Vertigo series will be showing at the new London's Flaere Gallery in Knightsbridge, 221 Brompton Road - SW3 2EJ - from the 12th of Oct to the 12th of Nov.

Introduction by Michael Bentham". (writer, musician & film director).
 
Brazilian photographer André Lichtenberg’s award-winning opus VERTIGO presents the kind of original insight into a familiar landscape that only an outsider can achieve. 
Lichtenberg is known for exploring the voids that exist on the very margins of his subjects - often shot in remote locations - composing what he finds, with anatomical precision, into characteristically high definition, deep perspective pictures, epic in scale, and cinematic in their narrative complexity and heightened reality. VERTIGO is Lichtenberg’s personal take on Britain’s iconic capital city. 
 
Looking beyond the classic images of London endlessly reproduced and imprinted in the national and international consciousness, Lichtenberg took his camera to the top of the UK’s highest building, sited in Canary Wharf, home of the financial elite including Barclays, Credit Suisse, HSBC and Citigroup, and looked down.
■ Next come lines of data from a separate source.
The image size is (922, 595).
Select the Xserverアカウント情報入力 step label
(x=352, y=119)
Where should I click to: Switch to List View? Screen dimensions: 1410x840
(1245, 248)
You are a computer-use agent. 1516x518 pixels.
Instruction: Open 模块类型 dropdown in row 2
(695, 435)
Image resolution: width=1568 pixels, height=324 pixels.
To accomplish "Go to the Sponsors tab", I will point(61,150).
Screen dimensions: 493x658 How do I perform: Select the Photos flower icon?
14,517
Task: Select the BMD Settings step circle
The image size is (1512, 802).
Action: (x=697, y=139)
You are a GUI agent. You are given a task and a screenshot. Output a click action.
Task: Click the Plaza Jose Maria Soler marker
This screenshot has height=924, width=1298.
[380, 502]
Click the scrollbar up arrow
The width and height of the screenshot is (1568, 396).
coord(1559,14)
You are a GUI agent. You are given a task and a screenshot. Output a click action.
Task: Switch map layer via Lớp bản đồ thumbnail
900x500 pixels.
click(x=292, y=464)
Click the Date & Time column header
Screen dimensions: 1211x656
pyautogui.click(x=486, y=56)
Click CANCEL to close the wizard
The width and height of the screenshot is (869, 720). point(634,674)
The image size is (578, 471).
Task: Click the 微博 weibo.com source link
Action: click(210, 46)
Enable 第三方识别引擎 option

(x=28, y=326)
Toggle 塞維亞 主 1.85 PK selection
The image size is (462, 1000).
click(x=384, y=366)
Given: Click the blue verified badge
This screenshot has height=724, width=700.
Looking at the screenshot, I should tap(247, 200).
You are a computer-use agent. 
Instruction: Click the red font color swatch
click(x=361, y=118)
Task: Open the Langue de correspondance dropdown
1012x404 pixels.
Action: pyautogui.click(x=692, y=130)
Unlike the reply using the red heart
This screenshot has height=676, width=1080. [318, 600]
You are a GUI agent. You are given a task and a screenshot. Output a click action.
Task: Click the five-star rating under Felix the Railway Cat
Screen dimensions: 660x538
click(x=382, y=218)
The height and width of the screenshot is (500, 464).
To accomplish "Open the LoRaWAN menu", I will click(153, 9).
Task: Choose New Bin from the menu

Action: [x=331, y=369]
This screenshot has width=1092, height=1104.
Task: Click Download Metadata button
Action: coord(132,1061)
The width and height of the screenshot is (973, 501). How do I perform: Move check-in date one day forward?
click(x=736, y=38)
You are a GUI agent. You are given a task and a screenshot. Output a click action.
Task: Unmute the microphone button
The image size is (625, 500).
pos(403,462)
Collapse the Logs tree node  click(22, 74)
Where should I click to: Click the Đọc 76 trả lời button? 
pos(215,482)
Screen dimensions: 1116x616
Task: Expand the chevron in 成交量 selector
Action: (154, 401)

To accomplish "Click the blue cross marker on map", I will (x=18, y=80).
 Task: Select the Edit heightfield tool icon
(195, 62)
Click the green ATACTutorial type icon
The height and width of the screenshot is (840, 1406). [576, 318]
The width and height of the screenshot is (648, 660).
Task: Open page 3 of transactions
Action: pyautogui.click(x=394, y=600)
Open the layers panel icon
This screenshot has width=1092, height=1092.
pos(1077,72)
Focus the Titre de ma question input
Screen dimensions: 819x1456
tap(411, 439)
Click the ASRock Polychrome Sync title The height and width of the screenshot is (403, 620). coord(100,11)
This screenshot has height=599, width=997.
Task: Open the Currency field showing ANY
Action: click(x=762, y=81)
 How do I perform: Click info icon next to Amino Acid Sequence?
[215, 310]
In the following moments, captured here, the viewer’s eye is drawn down into a visual story, both beautiful and terrifying, that explores both the connection between form and function of these late 20th-century buildings, and the financial district’s relationship with society and the wider world beyond. 
 
One striking effect of Lichtenberg’s framing of the cityscape below him is an extraordinary abstraction of scale – there are few familiar objects to give a sense of perspective, or classifiable reference points to enable the viewer to read what they are seeing. Are we looking at an enlarged microscopic image of a computer chip, or a section of circuit board? Only when a recognizable form, such as a vehicle or a road marking, is identified does the illusion of a microcosmic world fall away in an instant into the macrocosmic reality, the visceral impact of height and drop giving the name to the series. 
 
Once the viewer has been pulled into this vortex, they can reflect on what they are seeing with a new understanding born of this sudden gestalt-like switch in perception. A fascinating aspect of these towering symbols of financial prowess, is the sense that as they reach for the sky they disconnect from the earth below. Why are these corporate monoliths built on such a scale that their human creators are defined only by the uniform long shadows their distant ant-sized forms cast in the setting sun – appearing like so many models stuck on an architect’s miniature? And what do these gleaming geometrics, dominating the underlying topography to the point of obliteration - even the mighty river Thames is annexed in perfect perpendicular borders - say about the city’s relationship to the natural world? 
 
With VERTIGO Lichtenberg poses such questions with a profoundly original insight into his subject, the poetic narrative of a master storyteller, and a breathtaking aesthetic grace.
© Michael Bentham - 2010.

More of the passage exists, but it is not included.